そしてそれは、開いたときには新品の傘になっていた。  
長門の作り出したような無骨なものじゃなく、水色で柄の細い明らかな女物の傘だ。  
「さ、いきましょ」  
「何故お前がここにいるんだ!」  
もう一度、今度は叫ぶように言った。  
瞬間、彼女の目が冷たく光ったように思えた。  
「何をそんなに怯えているの?忘れたの?あなたはわたしを恐れるひつようなんてないでしょう?」  
お前こそ俺に何をしたのか忘れたのか?お前は俺を殺そうとした。  
長門が助けに来なかったら俺は死んでいた………そう、長門だ。長門はこの雨が異常なものだと  
知っていた。長門ならここに朝倉がいることも知っているだろう。もし朝倉がまた俺を殺そうと  
するなら、長門がきっと助けてくれるはずだ。  
そう考えて少し落ち着いたが、まだ俺は警戒を解かなかった。  
もう一度朝倉をよく見る。確かにこいつは朝倉だ。鞄は持っていなかった。両手は傘の柄を持っている。  
「お前、今ナイフを持ってたりはしないよな?」  
そう訊ねると、彼女はわずかに首を傾けて頷き、またもとの微笑に表情を戻した。  
「じゃあ、傘はあなたが持ってね。さ、帰ろっ」  
 
そして俺は今、朝倉と肩を並べて雨の中を歩いていた。  
俺の意思でそうした。そう確信していたが、もしかして情報操作を受けているという可能性もなくはない。  

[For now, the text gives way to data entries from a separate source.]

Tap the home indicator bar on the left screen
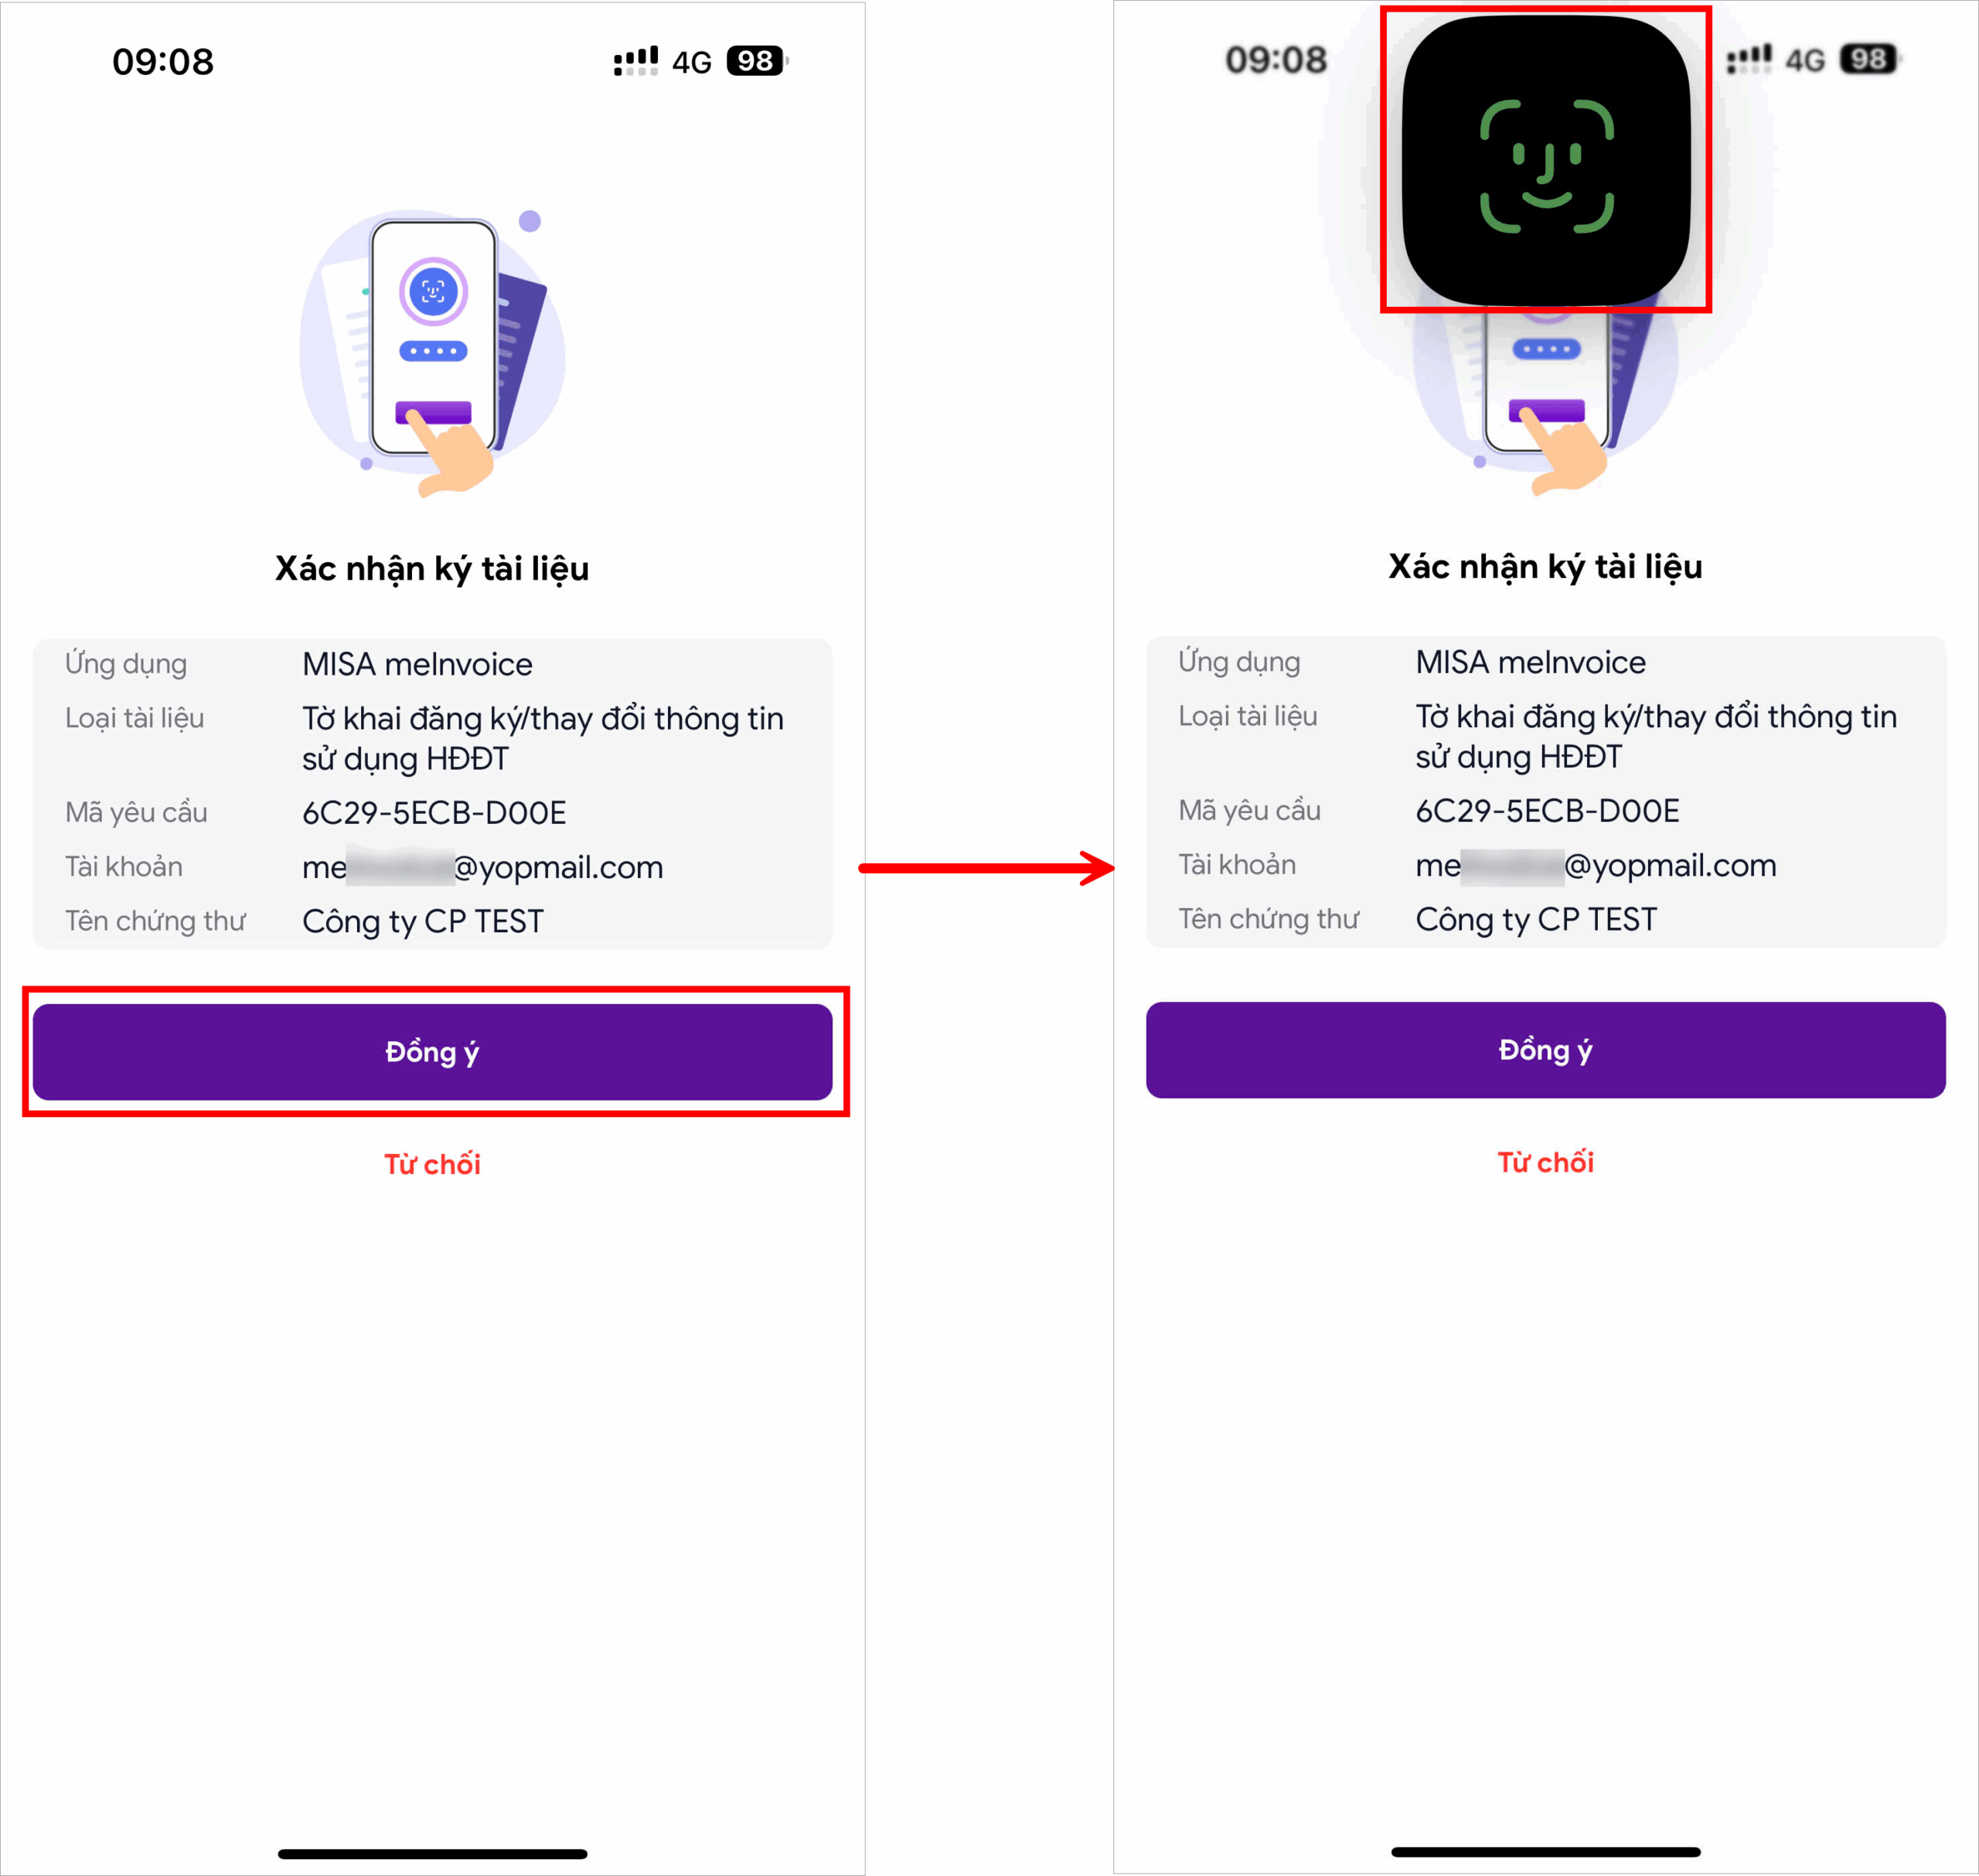Viewport: 1979px width, 1876px height. pyautogui.click(x=432, y=1853)
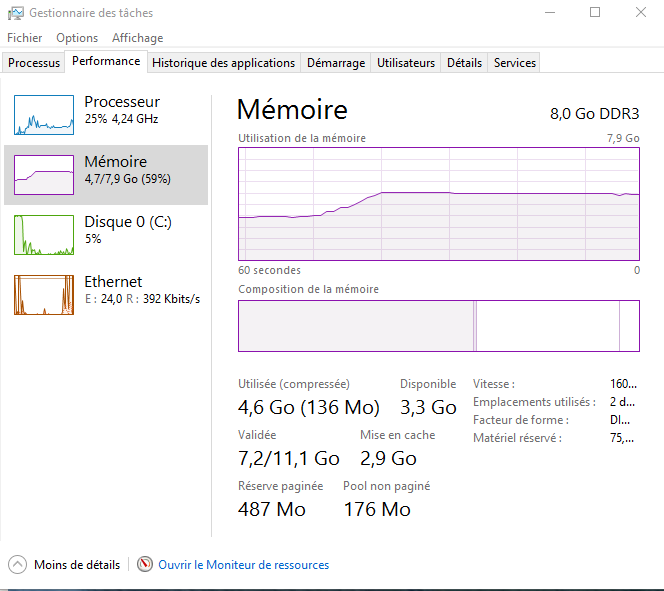The image size is (664, 591).
Task: Select the Ethernet mini graph thumbnail
Action: pyautogui.click(x=44, y=295)
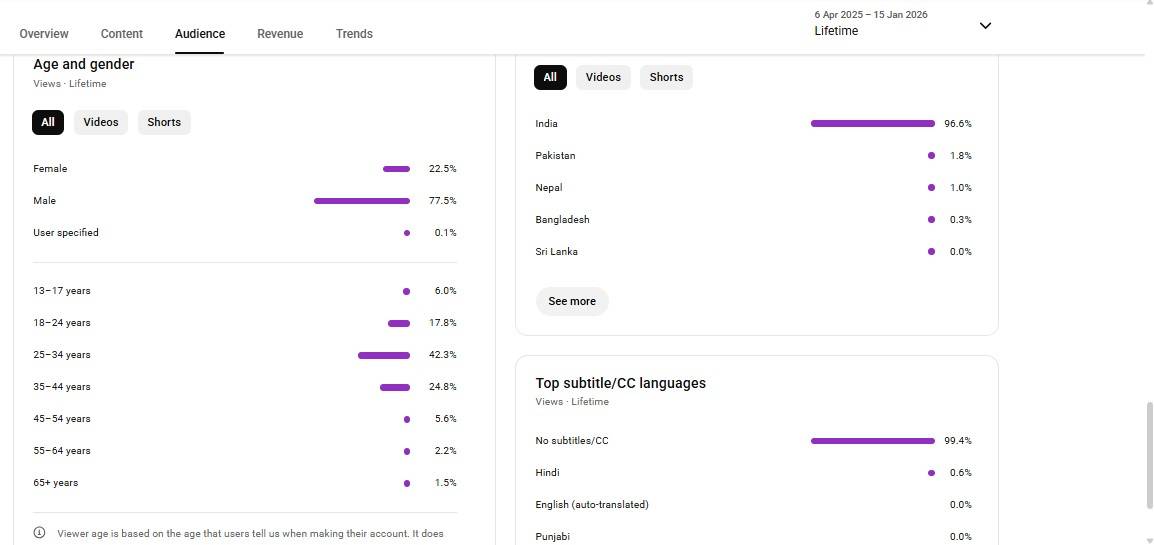Click the info icon beside viewer age note
The width and height of the screenshot is (1154, 545).
(x=40, y=533)
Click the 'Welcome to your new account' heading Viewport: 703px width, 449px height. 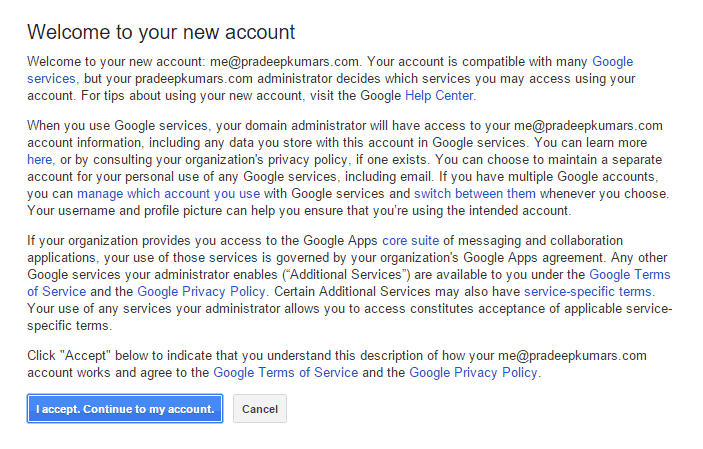point(161,32)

終始無言の俺に対して、朝倉は最近見たテレビの話などをしてしゃべり続けている。  
この朝倉は何者だ?俺の知っている朝倉なのか?あのクラス委員長の、あの俺を殺そうとした、  
そして長門に殺された…  
「ぐっ!?」  
またあの悪寒だ。すぐに振り向いたが、やっぱり誰も居ない。  
その時、  
「そんなに離れていると濡れちゃうよ」  
朝倉が腕を組んできた。そして俺を引き寄せ、腕に胸を押し付ける。  
「なっ!?…!!!」  
驚くと同時に更に激しい悪寒が背中をかけた。  
いったい何なんだ?  
 
きづくと見慣れた分譲マンションの前に来ていた。  
「あっ、わたしのうちここなの。送ってもらったことになっちゃったね。ありがとう。  
よかったら、お茶でも飲んでいく?」  
「いや、いい」  
「そう。あ、傘は使って。明日返してくれればいいから」  
「ああ。じゃあな」  
「じゃあねっ」  
朝倉がエントランスの自動ドアの向こうに消えるのを確認して、俺は家路についた。  
そういえばどこで傘を返せばいいんだ?彼女は明日も学校に現われるのだろうか?  
・・・・・・・・・・・  
 
翌日、朝倉の傘は消えていた。  
かわりに俺の折り畳み傘が学校のロッカーの中にあった。